* _Sorular ve Görevler_
A. ‘Hipokrat’ söyleşisine göre oyunun rejisini kim üstleniyor?
B. ‘Hipokrat’ söyleşisindeki “‘Dali’nin Kadınları’ ile adını duyuran” diye başlayan paragrafı, ana bilgileri koruyarak kısa bir madde listesine dönüştürün.
C. Lütfen ‘Hipokrat’ söyleşisinin “İkiniz de sahneden” sözlerinden başlayıp “ve öyle gelişti.” sözlerine kadar, bunlar da dahil, olan kısmını hiç değiştirmeden yazdırın.

* _Seçilmiş bölüm_
————————

‘Dali’nin Kadınları’ ile adını duyuran Erdi Işık’ın kaleme aldığı ‘Hipokrat’ yeni tiyatro sezonunun dikkat çeken işlerinden biri. Canan Ergüder ve Kenan Ece gibi çok iyi iki oyuncuyu aynı sahnede buluşturan ve seyirciye kendini sorgulayacağı bolca malzeme sunan oyunun rejisi ise Versus Tiyatro’nun kurucularından Kayhan Berkin’e emanet. Bir erkek ve bir kadın doktorun kentli orta üst sınıfa has problemlerin ortasındayken karşılaştıkları daha büyük olayları konu alan ‘Hipokrat’ Ekim ortası Toy İstanbul’da prömiyer yapacak. Canan Ergüder, Kenan Ece ve Kayhan Berkin ile ‘Hipokrat’ı konuştuk.
İkiniz de sahneden bir süre uzaktınız. Bu aradaki süreçten biraz bahsedelim mi?
Canan Ergüder Ben bir hamilelik dönemi yaşadım; bebeğimiz Demir doğdu. O da tabii bir hayli ara demek oldu. ‘Güllerin Savaşı’ bitince de biraz ara vermek istedim açıkçası. Zaten genelde bütün işlerimin arasında es vermeye dikkat ediyorum. Tiyatro için ara verme fikrim yoktu aslında. Bu esnada çok oynamak isteyeceğim bir oyun da gelmedi ve öyle gelişti.

————————

* _Kayıt listesi_
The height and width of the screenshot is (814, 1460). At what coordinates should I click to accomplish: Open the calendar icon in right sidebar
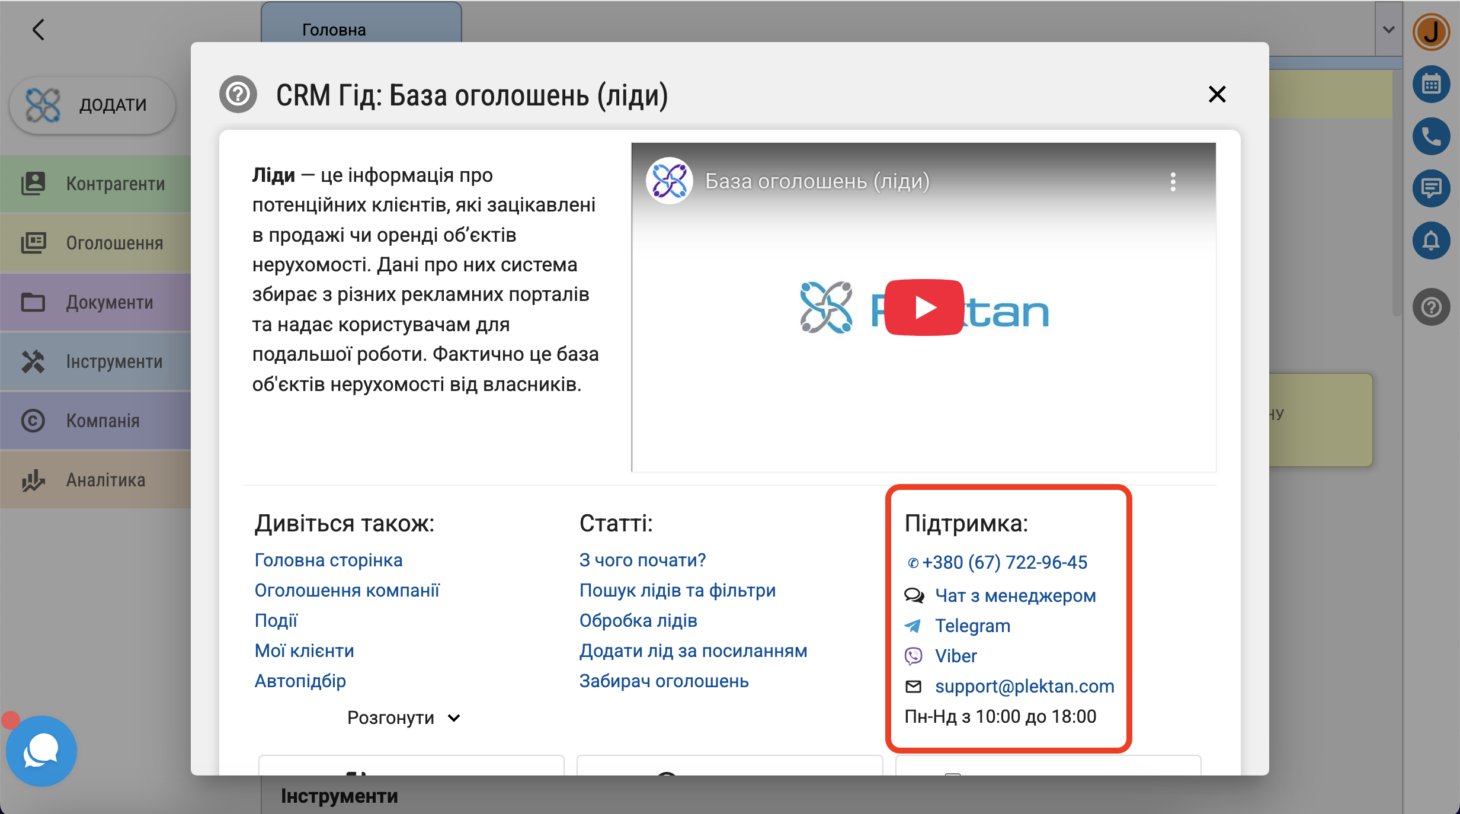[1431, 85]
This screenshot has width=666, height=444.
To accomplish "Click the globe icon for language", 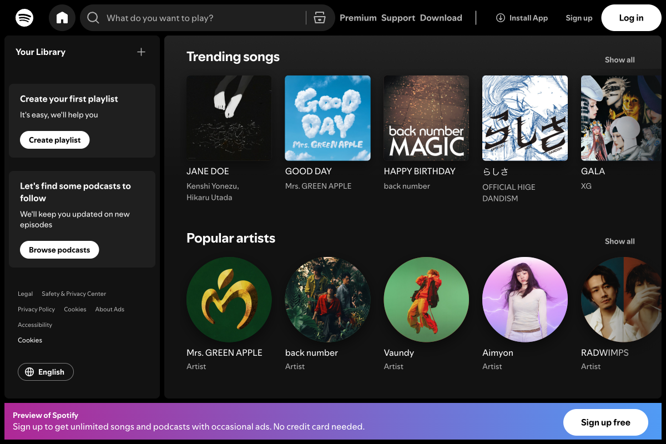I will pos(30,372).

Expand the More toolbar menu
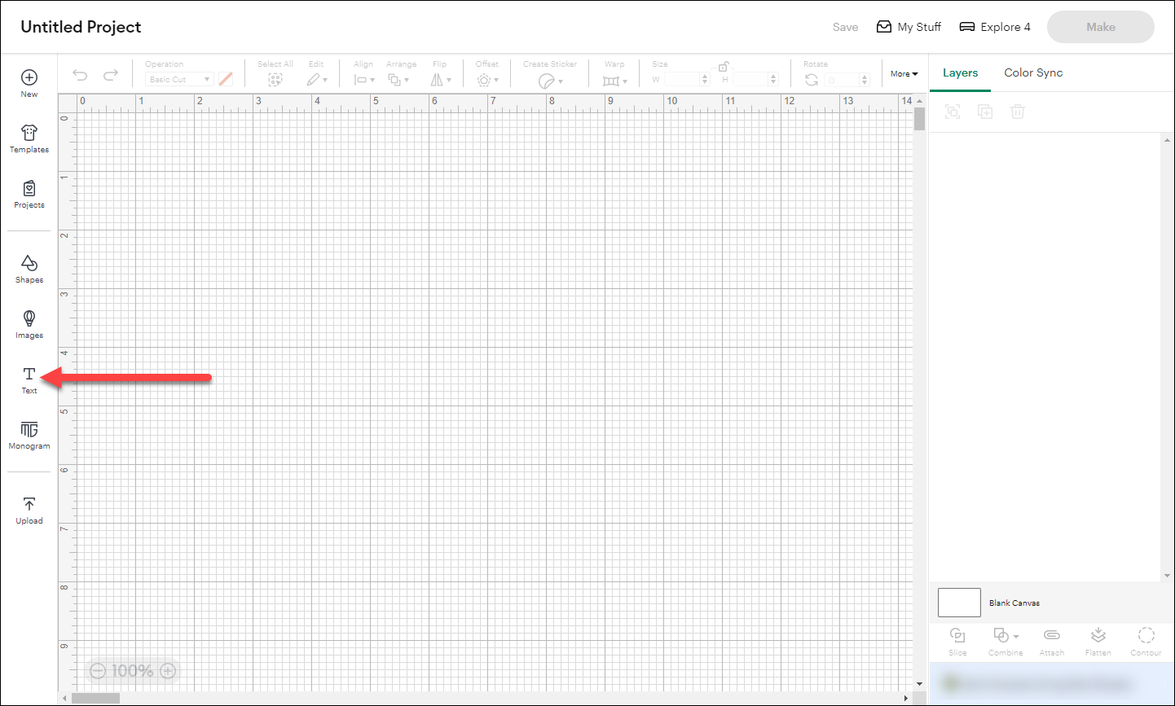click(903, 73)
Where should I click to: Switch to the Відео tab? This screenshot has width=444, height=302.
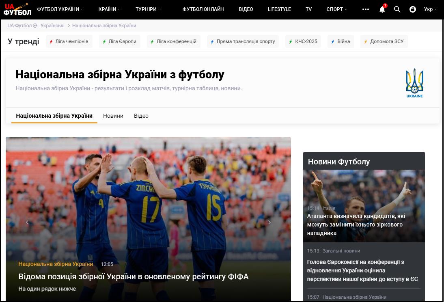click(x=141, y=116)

————————

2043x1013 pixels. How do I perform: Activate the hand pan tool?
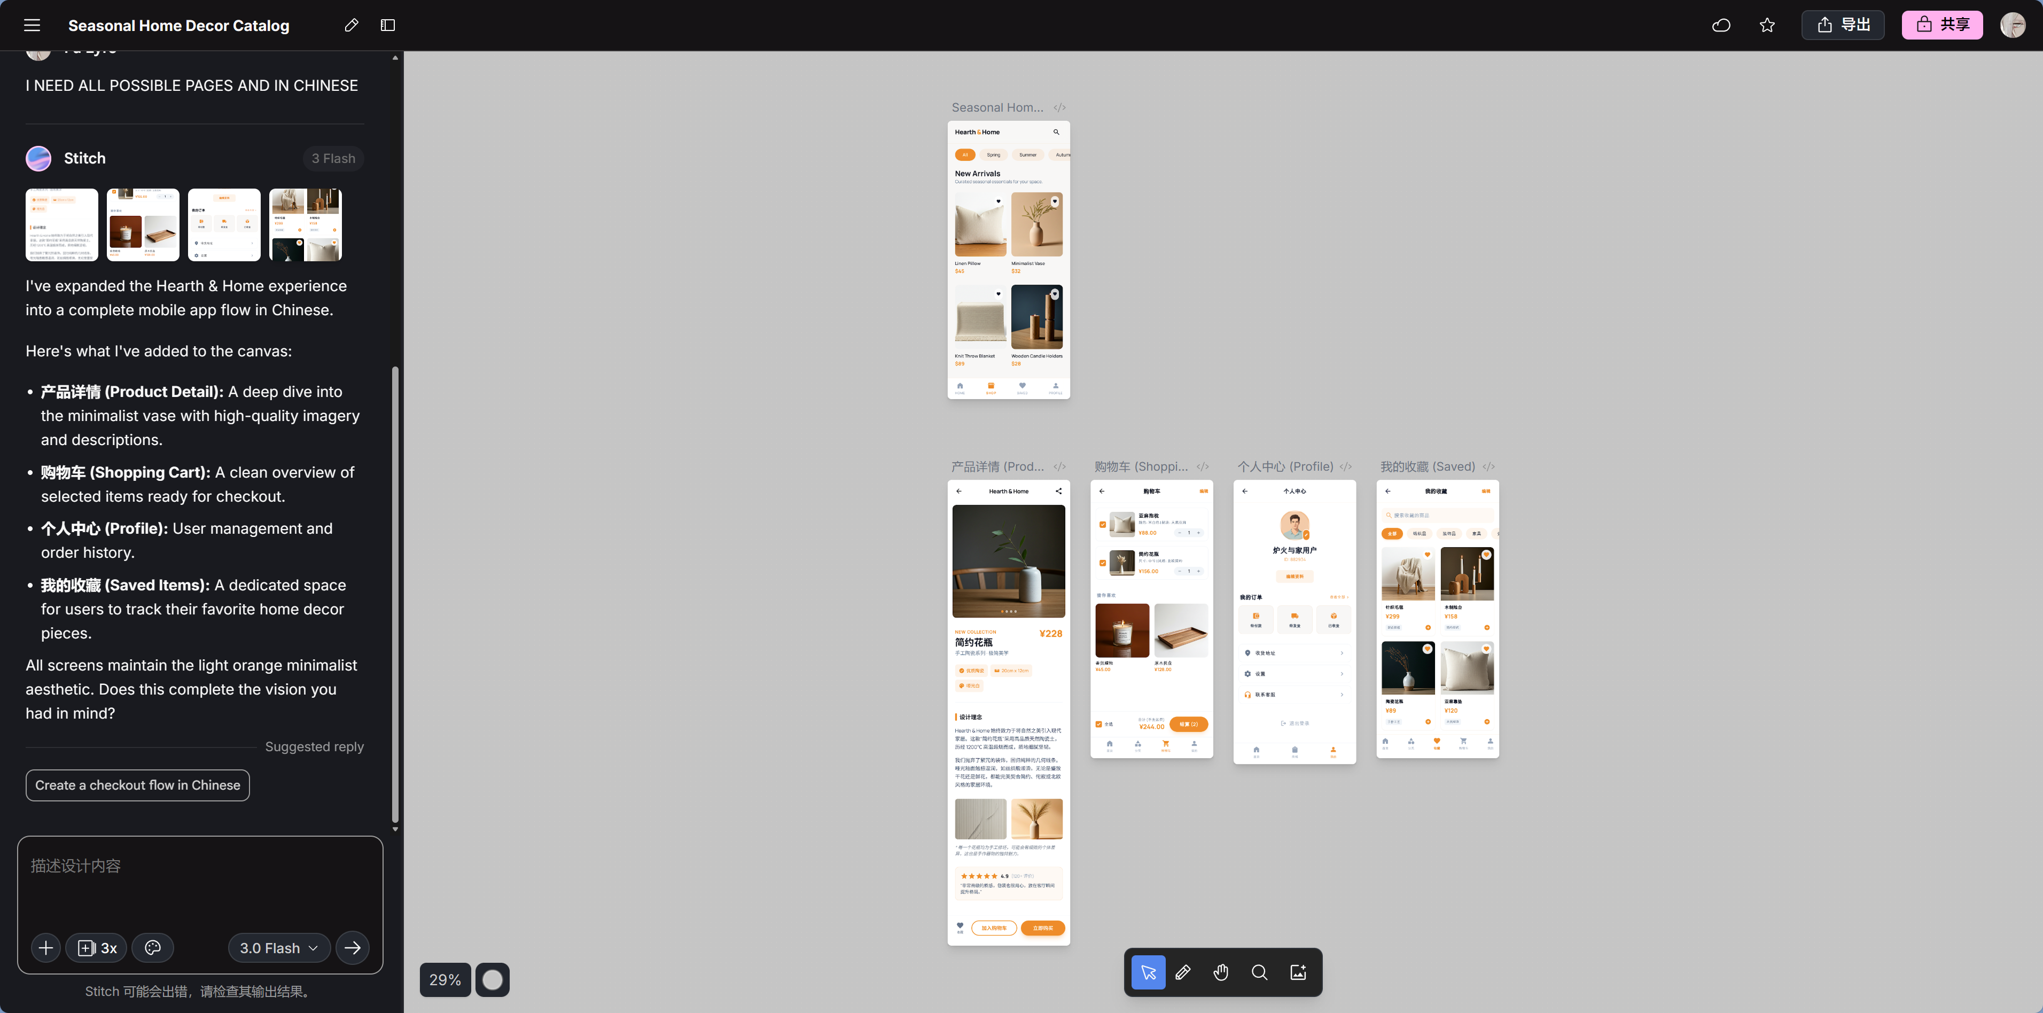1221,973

————————

* _Çözümler aşağıda_
A. Versus Tiyatro’nun kurucularından Kayhan Berkin.

B.
- Oyunun yazarı, ‘Dali’nin Kadınları’ ile tanınan Erdi Işık.
- Oyun, Canan Ergüder ile Kenan Ece’yi aynı sahnede buluşturuyor.
- Reji, Versus Tiyatro’nun kurucularından Kayhan Berkin’e ait.
- Konu: kentli orta üst sınıfa özgü sorunların ortasındaki bir erkek ve bir kadın doktorun karşılaştığı daha büyük olaylar.
- Prömiyer Ekim ortasında Toy İstanbul’da yapılacak.
- Söyleşi, Canan Ergüder, Kenan Ece ve Kayhan Berkin ile yapıldı.

C.
İkiniz de sahneden bir süre uzaktınız. Bu aradaki süreçten biraz bahsedelim mi?
Canan Ergüder Ben bir hamilelik dönemi yaşadım; bebeğimiz Demir doğdu. O da tabii bir hayli ara demek oldu. ‘Güllerin Savaşı’ bitince de biraz ara vermek istedim açıkçası. Zaten genelde bütün işlerimin arasında es vermeye dikkat ediyorum. Tiyatro için ara verme fikrim yoktu aslında. Bu esnada çok oynamak isteyeceğim bir oyun da gelmedi ve öyle gelişti.